Jeffrey MacDonald, 62, has steadfastly maintained his innocence in the 1970 slayings of Colette MacDonald, 26, and their daughters Kimberley, 5, and Kristen, 2, on a U.S. Army base in North Carolina. He says his family was murdered by a group of crazed hippies in an attack that left him severely injured. The crime was dramatized in the best-seller and TV miniseries "Fatal Vision."
"I did not murder my wife. I did not murder my children. I never hurt my wife or my children," MacDonald told "20/20" in 1990.
MacDonald is serving three consecutive life sentences in a federal prison for the murders.
Jimmy B. Britt, who was part of the security detail for MacDonald's 1979 trial, has stepped forward after more than 25 years to say he heard the lead prosecutor threaten to indict a defense witness for murder if she told her story in court.
Helena Stoeckley had testified she could not remember where she was that night, but she later said she was with the hippies during the murder. Police considered her a suspect early in the investigation because she fit MacDonald's description of one of the intruders he said attacked his family.
In newly filed court papers, Britt says he's "compelled to clear my conscience" by telling his story.
Former prosecutor Jim Blackburn strongly disputes Britt's allegation. He says Stoeckley never claimed to have been in the home.
The Associated Press reported that soon after the MacDonald trial, Blackburn entered private practice and later spent 3½ months in prison for forgery, fraud embezzlement, and obstruction of justice unrelated to the case. He has been disbarred and now works as a motivational speaker.
Stoeckley died in 1983. In a 1982 interview with a former FBI official hired by MacDonald, she described entering the MacDonald home with a group of Charles Manson-worshipping hippies.
"The phone rang. I picked it up and someone asked for Dr.

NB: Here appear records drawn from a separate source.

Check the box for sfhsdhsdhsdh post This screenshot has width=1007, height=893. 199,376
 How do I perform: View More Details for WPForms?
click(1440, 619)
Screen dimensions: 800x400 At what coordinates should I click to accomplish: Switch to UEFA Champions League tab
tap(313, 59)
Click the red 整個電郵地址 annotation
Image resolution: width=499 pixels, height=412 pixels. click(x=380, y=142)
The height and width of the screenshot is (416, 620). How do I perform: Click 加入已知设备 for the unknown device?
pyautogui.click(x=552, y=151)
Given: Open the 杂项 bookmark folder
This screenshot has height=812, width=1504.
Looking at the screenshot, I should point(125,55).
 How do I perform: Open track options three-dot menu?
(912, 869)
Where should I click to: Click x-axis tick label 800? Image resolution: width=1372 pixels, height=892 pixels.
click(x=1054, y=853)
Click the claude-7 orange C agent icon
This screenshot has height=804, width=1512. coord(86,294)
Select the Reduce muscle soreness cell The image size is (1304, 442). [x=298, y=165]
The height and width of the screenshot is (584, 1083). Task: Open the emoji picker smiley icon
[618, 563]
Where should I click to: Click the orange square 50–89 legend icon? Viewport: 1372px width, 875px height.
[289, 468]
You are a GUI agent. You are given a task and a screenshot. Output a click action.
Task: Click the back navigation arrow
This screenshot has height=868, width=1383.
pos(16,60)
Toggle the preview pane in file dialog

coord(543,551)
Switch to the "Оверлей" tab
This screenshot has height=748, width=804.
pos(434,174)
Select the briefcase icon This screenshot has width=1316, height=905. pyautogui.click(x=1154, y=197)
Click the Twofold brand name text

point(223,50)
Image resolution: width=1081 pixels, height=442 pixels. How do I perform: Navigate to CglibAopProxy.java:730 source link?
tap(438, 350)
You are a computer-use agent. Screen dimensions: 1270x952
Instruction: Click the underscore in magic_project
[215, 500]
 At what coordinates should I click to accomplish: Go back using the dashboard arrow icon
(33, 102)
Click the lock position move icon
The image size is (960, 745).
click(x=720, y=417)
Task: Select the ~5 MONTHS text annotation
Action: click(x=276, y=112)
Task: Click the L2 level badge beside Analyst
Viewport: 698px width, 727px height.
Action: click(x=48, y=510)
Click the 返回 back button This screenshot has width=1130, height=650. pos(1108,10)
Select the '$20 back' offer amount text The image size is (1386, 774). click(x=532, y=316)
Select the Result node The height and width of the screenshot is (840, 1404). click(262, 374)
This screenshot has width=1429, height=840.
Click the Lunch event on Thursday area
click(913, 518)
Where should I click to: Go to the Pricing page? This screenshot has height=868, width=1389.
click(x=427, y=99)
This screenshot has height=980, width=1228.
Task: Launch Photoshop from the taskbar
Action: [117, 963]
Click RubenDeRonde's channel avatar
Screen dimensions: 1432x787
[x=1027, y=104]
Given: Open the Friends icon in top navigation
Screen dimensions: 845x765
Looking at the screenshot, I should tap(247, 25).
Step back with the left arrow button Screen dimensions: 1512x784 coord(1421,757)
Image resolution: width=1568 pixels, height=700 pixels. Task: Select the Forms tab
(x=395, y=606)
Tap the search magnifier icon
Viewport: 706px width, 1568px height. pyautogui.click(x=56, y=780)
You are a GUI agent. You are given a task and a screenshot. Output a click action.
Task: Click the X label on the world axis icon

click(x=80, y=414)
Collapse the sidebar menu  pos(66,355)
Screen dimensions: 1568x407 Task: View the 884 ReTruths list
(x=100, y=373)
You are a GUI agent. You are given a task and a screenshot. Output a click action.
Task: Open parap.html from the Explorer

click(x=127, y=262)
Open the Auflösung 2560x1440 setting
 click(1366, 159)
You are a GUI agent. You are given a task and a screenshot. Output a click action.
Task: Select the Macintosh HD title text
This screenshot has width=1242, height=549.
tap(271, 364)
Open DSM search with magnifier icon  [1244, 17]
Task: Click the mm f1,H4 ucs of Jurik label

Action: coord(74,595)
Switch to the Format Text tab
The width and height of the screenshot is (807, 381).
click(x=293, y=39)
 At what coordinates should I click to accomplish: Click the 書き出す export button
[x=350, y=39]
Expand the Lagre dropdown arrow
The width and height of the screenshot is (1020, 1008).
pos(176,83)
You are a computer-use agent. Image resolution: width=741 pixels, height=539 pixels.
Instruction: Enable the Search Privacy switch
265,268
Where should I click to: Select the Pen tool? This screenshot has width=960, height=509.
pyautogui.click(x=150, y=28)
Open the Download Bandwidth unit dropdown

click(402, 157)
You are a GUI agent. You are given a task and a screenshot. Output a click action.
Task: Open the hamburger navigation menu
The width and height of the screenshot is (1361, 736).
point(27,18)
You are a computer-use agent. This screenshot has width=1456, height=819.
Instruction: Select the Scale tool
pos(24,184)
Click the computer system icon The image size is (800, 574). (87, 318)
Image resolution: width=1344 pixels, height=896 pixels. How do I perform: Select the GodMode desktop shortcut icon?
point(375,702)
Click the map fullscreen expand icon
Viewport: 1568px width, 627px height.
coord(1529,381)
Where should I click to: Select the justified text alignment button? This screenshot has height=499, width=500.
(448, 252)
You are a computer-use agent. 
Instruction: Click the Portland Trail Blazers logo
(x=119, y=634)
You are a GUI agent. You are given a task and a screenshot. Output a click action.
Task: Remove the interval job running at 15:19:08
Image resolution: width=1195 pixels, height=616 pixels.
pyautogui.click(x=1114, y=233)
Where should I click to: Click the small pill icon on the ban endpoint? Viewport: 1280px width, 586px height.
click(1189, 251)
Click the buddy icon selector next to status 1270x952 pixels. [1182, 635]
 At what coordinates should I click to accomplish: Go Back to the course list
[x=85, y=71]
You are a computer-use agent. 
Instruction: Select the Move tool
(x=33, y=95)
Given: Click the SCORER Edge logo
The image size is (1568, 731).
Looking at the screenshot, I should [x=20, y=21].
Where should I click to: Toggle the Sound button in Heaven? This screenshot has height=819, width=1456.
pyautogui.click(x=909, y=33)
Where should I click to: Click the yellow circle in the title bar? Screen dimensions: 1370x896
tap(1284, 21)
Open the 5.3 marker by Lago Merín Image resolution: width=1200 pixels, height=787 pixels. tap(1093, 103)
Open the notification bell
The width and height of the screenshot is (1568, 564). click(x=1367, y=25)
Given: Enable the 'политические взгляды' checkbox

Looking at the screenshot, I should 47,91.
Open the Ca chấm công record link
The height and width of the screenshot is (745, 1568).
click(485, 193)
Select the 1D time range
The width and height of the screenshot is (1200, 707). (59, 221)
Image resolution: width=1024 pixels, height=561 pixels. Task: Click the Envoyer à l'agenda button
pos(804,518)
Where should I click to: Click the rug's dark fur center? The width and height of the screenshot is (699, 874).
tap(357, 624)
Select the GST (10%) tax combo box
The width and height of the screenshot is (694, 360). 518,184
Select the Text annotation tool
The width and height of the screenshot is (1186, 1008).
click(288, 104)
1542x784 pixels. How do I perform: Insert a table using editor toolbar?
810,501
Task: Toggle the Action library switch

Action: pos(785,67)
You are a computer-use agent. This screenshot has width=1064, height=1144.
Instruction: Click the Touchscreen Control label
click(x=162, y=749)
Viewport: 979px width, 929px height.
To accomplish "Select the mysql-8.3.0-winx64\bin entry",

MacDonald," Stoeckley said during the taped interview. "Well by that time I was pretty high on mescaline and I just giggled and said he wasn't there."
MacDonald's lawyers also may have news from DNA testing technology that did not exist in the 1970s.
"We expect that some of the hairs found at the crime scene will not match the MacDonald family member," attorney Andrew Good said. "And will therefore be evidence of intruders."
The AP also reported that Britt said that Stoeckley repeated her claims of being in the MacDonald home the night of the murders when he drove her from Greenville, S.C., to Raleigh, N.C., for the trial and that she even described a hobbyhorse in the family's home.
MacDonald's attorneys have asked a federal appellate court for permission to present the new evidence to the U.S. District Court in Raleigh.